The Securities and Exchange Board of India (SEBI) has recently conducted search and seizure operations on Quant Mutual Fund, owned by Sandeep Tandon. Suspecting front-running activities, the regulator’s actions spanned across two key locations—Mumbai and Hyderabad. This development has raised significant concerns within the mutual fund industry and among investors.
Search and Seizure Operations
The operations took place at Quant Mutual Fund’s headquarters in Mumbai and Hyderabad suspected to be connected through beneficial ownership. On Friday, Sebi officials questioned Quant dealers and other individuals linked to the case. These actions indicate Sebi’s intent to uncover and address any potential illegal trading practices within the fund.
Quant Mutual Fund’s Response
Quant Mutual Fund remained silent initially, not responding to queries sent on Friday. However, following the publication of the Moneycontrol story, the mutual fund reached out to its investors via email on Sunday evening. The email reassured investors of the fund’s commitment to cooperating with SEBI. “We would like to reassure you that Quant Mutual Fund is a regulated organization and that we will always work together with the regulator on any review. We will provide all necessary support and continue to furnish data to SEBI on a regular and as-needed,” the email stated. Attempts to get a response from SEBI were unsuccessful.

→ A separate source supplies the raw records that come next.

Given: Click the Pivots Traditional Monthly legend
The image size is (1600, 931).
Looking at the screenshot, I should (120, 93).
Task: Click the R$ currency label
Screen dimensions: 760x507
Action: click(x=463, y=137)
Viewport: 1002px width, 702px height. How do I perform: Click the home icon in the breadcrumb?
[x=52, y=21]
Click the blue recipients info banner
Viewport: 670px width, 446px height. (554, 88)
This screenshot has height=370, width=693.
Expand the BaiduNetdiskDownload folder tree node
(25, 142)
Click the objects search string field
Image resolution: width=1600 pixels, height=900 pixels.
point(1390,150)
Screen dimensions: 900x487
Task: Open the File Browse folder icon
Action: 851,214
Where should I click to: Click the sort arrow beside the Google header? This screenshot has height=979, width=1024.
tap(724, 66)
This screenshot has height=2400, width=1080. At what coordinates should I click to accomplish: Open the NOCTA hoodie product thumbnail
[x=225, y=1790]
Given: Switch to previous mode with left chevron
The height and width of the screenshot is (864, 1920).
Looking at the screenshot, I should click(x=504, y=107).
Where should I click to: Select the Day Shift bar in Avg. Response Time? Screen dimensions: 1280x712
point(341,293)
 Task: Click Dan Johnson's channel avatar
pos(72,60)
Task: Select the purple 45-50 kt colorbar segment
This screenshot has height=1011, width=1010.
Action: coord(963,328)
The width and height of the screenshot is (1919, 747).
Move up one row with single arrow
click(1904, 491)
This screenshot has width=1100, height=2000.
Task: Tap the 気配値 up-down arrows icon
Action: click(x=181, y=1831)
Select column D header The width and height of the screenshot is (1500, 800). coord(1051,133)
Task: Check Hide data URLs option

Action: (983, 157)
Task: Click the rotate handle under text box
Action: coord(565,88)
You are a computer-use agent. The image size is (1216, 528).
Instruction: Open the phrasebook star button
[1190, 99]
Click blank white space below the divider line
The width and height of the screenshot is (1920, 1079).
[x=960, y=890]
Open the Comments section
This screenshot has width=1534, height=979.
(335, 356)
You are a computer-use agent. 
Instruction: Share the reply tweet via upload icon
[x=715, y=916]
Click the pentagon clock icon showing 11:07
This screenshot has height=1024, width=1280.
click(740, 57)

Background and Growth of Quant Mutual Fund
Founded by Sandeep Tandon, Quant Mutual Fund received its license from SEBI in 2017. Since then, it has experienced exponential growth, with assets under management (AUM) soaring from approximately Rs 100 crore in 2019 to over Rs 90,000 crore currently. In January of this year, the fund managed a portfolio of 26 schemes and 54 lakh folios, surpassing Rs 50,000 crore in assets.The performance of its small-cap fund has been particularly noteworthy By managing more than Rs 20,000 crore and delivering an annualized return of 45% over the past five years, significantly outperforming the category average of 31%.
SEBI Crackdown on Front-Running
SEBI has intensified its crackdown on front-running mutual funds. This illegal practice involves fund managers, dealers, or brokers placing their own orders ahead of large trades to profit from the subsequent price movement. The regulator’s increased search and seizure operations aim to gather concrete evidence. Also to dismantle complex transactions that often escape scrutiny due to the high burden of proof required by law.
Details of the Allegations by SEBI
While two sources confirmed that the case against Quant Mutual Fund involves front-running, the exact nature of the allegations remains unclear. One source estimated the alleged profits from these operations to be around Rs 20 crore. It is still uncertain whether the management of Quant Mutual Fund is complicit or if the charges pertain solely to external parties.
Previous Front-Running Cases
This isn’t SEBI’s first foray into tackling front-running within the mutual fund industry. The regulator previously barred Viresh Joshi, a fund manager at Axis Mutual Fund, along with 20 entities linked to him, for front-running activities. SEBI ordered the impoundment of Rs 30.55 crore after identifying it as ill-gotten income from these operations.
Understanding Front-Running
Front-running is an unethical and illegal trading practice. Where insiders use knowledge of upcoming large trades to place their own orders first. Thus reaping profits from the subsequent market movement. This can be executed in various ways, including purchasing large blocks of stock through undercover personal accounts before moving them to the fund account. Thus leading to higher acquisition prices for the mutual fund. These transactions are notoriously difficult to trace, often conducted through accounts not directly linked to the perpetrators.
Implications and Future Outlook
The search and seizure operations at Quant Mutual Fund highlight SEBI’s determination to enforce stringent regulations and ensure fair market practices. This incident serves as a reminder of the importance of transparency and accountability within the mutual fund industry. Investors and industry stakeholders will be closely monitoring the developments in this case and Sebi’s subsequent actions.
Conclusion
SEBI’s investigation into Quant Mutual Fund’s suspected front-running activities underscores the regulator’s commitment to maintaining integrity in the financial markets. As the probe unfolds, it will be crucial for mutual funds to uphold ethical practices. And for regulatory bodies to continue their vigilance in protecting investor interests. The outcome of this case could have far-reaching implications for the mutual fund industry and the broader financial market landscape.